▶ [INSTRUÇÃO]: Por favor, reescreva em lista o parágrafo do excerto da página que começa por "Desde então e vários baixistas depois", conservando os factos principais.

▶ [EXCERTO DA PÁGINA]:
================
Desde então e vários baixistas depois, a experiência, eventos da vida como o nascimento dos filhos ou a depressão profunda e a relação com diferentes produtores – Mark Kramer, Steve Fisk, Steve Albini, Dave Fridmann e agora B.J. Burton – trouxe ao de cima inúmeras inflexões e a oscilação entre modalidades mais agressivas ou electrónicas e até pop de uma identidade, não obstante tudo, sempre inconfundível. Segundo Alan Sparhawk, esta vai-se alterando aqui e acolá. “Mas desde o início, a única coisa que mudou foi a nossa percepção e consciência dela. […] Isto era uma coisa que estávamos só a fazer e, depois de alguns discos, começa-se a ver traços comuns e, então, fazem-se alguns discos tentando escapar disso.” Só para perceber depois que “não, ainda ali está”. E acrescenta: “No tempo, acabei por confiar que se somos nós, independentemente do que façamos, irá soar a nós. Não há necessidade de provar ou forçar isso.” Esta despreocupação em cultivar uma identidade, vinda da certeza de não se poder deixar de ser si próprio, tira aos Low qualquer medo de arriscar em colaborações exacerbadoras dos aspectos da sua personalidade que eles próprios desejam ver emergir em cada novo álbum. Uma das mais bem sucedidas foi, sem dúvida, com Steve Albini, da qual resultou o clássico Things We Lost in the Fire (2001).
DOUBLE NEGATIVE | “DISARRAY”
================
▶ [MATERIAL DE ORIGEM]:
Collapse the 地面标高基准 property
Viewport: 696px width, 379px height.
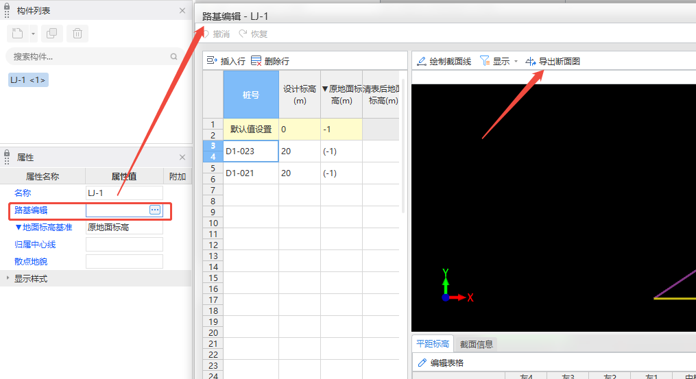[19, 227]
================
▶ [RESULTADO]:
- Ao longo dos anos e de vários baixistas, a identidade dos Low ganhou inúmeras inflexões. Oscilou entre modalidades mais agressivas, electrónicas e até pop, mas permaneceu sempre inconfundível.
- Essas inflexões vieram da experiência e de eventos da vida, como o nascimento dos filhos ou a depressão profunda. Vieram também da relação com diferentes produtores: Mark Kramer, Steve Fisk, Steve Albini, Dave Fridmann e agora B.J. Burton.
- Segundo Alan Sparhawk, a identidade vai-se alterando aqui e acolá. Desde o início, porém, o que mudou foi a percepção e a consciência que tinham dela.
- Após alguns discos, notaram traços comuns e fizeram outros discos a tentar escapar-lhes, só para perceber que esses traços continuavam lá.
- Sparhawk acabou por confiar que, façam o que fizerem, soará a eles, sem necessidade de o provar ou forçar.
- Esta despreocupação tira à banda o medo de arriscar em colaborações que exacerbem os aspectos da sua personalidade que desejam ver emergir em cada novo álbum.
- Uma das colaborações mais bem sucedidas foi com Steve Albini. Dela resultou o clássico Things We Lost in the Fire (2001).